De laatste jaren bestaat er onduidelijkheid over de inhoud van de zogenaamde anti-oppoteis die voor ANBI’s geldt. Recent verloor een stichting met terugwerkende kracht haar ANBI-status vanwege het onder andere niet voldoen aan deze eis. In het verleden is dat ook al eens gebeurd met een ANBI die niet duidelijk kon maken waarom een reserve van (slechts!) ongeveer € 40.000 werd aangehouden. Dergelijke voorbeelden roepen de vraag op hoeveel reserves aangehouden kunnen worden door ANBI’s.
Sinds 2010 is in de wetgeving de zogenaamde anti-oppoteis opgenomen (ook wel ‘bestedingscriterium’ genoemd): “Een ANBI mag niet meer vermogen aanhouden dan redelijkerwijs nodig is voor de continuïteit van de voorziene werkzaamheden ten behoeve van de doelstelling van de instelling.”
In een recente uitspraak van het gerechtshof Arnhem-Leeuwarden werd geoordeeld dat een instelling niet voldeed aan de anti-oppoteis op basis van wat daarover en meer specifiek over ‘voorziene werkzaamheden’ in de wetsgeschiedenis is gezegd. Instellingen moeten vermogensvorming motiveren aan de hand van voorgenomen activiteiten en de vermogensvorming moet dienen voor een doel dat op afzienbare tijd aanleiding geeft tot werkzaamheden. Vele jaren een fors vermogen oppotten zonder concreet doel wordt tegengegaan.
Er is geen vaste norm om te bepalen of aan de anti-oppoteis voldaan is. Ook is er geen wettelijke termijn waarbinnen de ANBI ontvangen donaties moet besteden. De achtergrond van de eis is te waarborgen dat een ANBI ontvangen donaties besteedt overeenkomstig haar algemeen nuttige doelstelling en niet onnodig oppot. Per ANBI kan de invulling van deze eis verschillen.
In de praktijk blijkt de Belastingdienst zowel bij toetsing van nieuwe ANBI-aanvragen als bij bestaande ANBI’s steeds strenger te kijken naar de (verwachte) bestedingen.
In de wetgeving en toelichtingen daarop zijn enkele voorbeelden genoemd van vermogen dat aangehouden mag worden:
In de wetgeving staat de verplichting: “De algemeen nut beogende instelling vermeldt in haar financiële administratie het doel waarvoor het vermogen wordt aangehouden, alsmede een motivering voor de omvang van dat vermogen”. Voor de hand ligt vermelding in het verplichte actuele beleidsplan en/of in de financiële stukken van de ANBI. Die stukken moeten ook op de website van de ANBI gepubliceerd zijn.

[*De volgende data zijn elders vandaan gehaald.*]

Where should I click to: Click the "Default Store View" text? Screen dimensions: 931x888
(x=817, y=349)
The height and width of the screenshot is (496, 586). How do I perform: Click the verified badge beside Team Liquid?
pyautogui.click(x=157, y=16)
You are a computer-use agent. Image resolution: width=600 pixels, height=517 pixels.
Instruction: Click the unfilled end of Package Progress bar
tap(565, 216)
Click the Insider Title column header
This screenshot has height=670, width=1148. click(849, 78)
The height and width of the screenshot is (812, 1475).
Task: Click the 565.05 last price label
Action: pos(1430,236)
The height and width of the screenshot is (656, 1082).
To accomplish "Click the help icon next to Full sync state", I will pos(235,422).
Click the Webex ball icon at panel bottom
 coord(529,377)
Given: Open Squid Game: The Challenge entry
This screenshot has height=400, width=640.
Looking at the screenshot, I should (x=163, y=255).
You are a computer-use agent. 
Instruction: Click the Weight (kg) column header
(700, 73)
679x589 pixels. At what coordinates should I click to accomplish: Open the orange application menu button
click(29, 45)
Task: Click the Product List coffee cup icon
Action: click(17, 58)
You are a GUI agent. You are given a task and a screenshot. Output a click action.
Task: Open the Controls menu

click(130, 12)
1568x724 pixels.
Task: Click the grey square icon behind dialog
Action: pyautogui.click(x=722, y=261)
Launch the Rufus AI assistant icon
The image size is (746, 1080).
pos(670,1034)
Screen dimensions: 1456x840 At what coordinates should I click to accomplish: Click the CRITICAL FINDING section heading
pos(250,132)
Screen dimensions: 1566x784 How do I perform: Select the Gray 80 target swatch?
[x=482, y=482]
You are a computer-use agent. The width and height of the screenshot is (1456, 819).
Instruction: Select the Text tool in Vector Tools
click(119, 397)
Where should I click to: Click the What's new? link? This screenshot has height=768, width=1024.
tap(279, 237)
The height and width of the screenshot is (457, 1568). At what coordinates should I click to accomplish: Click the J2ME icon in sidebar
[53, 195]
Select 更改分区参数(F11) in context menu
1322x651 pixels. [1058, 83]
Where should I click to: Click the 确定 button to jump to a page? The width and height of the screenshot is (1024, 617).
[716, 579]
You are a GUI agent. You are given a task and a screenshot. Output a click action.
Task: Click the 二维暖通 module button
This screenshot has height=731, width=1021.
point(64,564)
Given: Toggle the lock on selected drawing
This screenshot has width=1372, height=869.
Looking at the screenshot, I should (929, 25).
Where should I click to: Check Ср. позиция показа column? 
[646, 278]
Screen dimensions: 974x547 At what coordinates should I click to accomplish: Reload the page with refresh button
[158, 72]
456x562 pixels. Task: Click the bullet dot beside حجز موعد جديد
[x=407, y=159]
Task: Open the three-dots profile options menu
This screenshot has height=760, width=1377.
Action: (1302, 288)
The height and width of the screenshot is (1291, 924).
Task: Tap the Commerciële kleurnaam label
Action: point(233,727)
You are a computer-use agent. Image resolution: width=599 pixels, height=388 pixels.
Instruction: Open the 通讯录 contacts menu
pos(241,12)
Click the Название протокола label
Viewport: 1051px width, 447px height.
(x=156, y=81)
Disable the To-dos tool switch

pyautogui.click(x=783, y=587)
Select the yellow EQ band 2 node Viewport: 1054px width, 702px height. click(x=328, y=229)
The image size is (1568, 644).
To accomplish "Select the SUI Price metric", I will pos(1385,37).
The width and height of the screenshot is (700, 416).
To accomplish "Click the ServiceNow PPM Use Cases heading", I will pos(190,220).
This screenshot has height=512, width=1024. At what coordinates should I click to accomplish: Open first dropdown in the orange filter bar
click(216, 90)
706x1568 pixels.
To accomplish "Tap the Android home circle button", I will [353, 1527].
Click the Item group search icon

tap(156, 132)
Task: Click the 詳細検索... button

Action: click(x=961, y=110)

In een brief van 28 maart 2019 aan de Tweede Kamer is al aangekondigd dat meer duidelijkheid verschaft zal worden over de invulling van de anti-oppoteis. Daarover zou overlegd worden met belangenorganisaties voordat een besluit gepubliceerd zou worden. Kennelijk is het niet eenvoudig om duidelijke normen vast te stellen. Dat is ook wel begrijpelijk gezien de vele ANBI’s met uiteenlopende activiteiten en vermogens. Het lijkt vrijwel onmogelijk om een voor alle ANBI’s bruikbare, duidelijke en concrete richtlijn te geven. Het wachten is dus nog steeds op het aangekondigde Besluit. Te verwachten valt dat vervolgens niet iedereen blij zal zijn met de inhoud van dat Besluit.